Background/Purpose: Systemic sclerosis (SSc) is a progressive, chronic multi-system disorder of unknown etiology that is characterized by immune dysfunction, fibrosis, and loss of dermal white adipose tissue (DWAT), which is an early event in SSc that precedes the onset of skin fibrosis. Despite advances in disease management, the overall prognosis for SSc remains significantly worse than for other rheumatic diseases. While cooperative interactions between macrophages (MØs) and fibroblasts have been implicated in disease pathogenesis, no therapies that specifically target pathological MØs are in current clinical use for SSc.

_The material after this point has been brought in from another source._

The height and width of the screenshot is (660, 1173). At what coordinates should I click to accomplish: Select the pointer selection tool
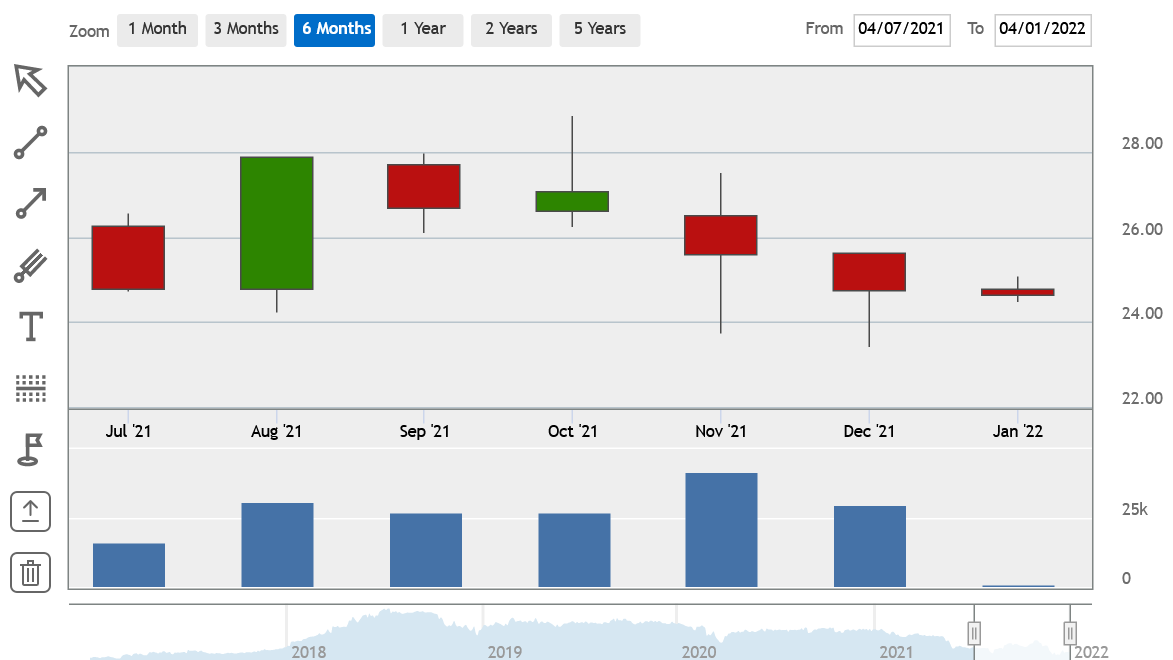30,80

Methods: Because our prior studies demonstrate a critical role for CD206high MØs in SSc pathology, we developed a novel therapeutic approach to eliminate these cells using chimeric antigen receptor (CAR) T cells. CAR T cell efficacy was tested in the bleomycin (BLM) mouse model of SSc. BLM was delivered via osmotic pump, and a single dose of anti-CD206 or control CAR T cells was administered systemically via tail vein injection 7 days post-initiation of BLM to assess effects on established dermal pathology. Skin tissues were fixed and paraffin-embedded for single cell RNA-seq (scRNA-seq) and spatial transcriptomic analyses, and for quantification of adipose and dermal thickness by H&E. An in vitro co-culture model system was developed to assess the mechanisms by which CD206high MØs mediate SSc pathology, and antibody blockade studies were performed to identify the MØ-derived soluble mediators that contribute to skin disease pathogenesis.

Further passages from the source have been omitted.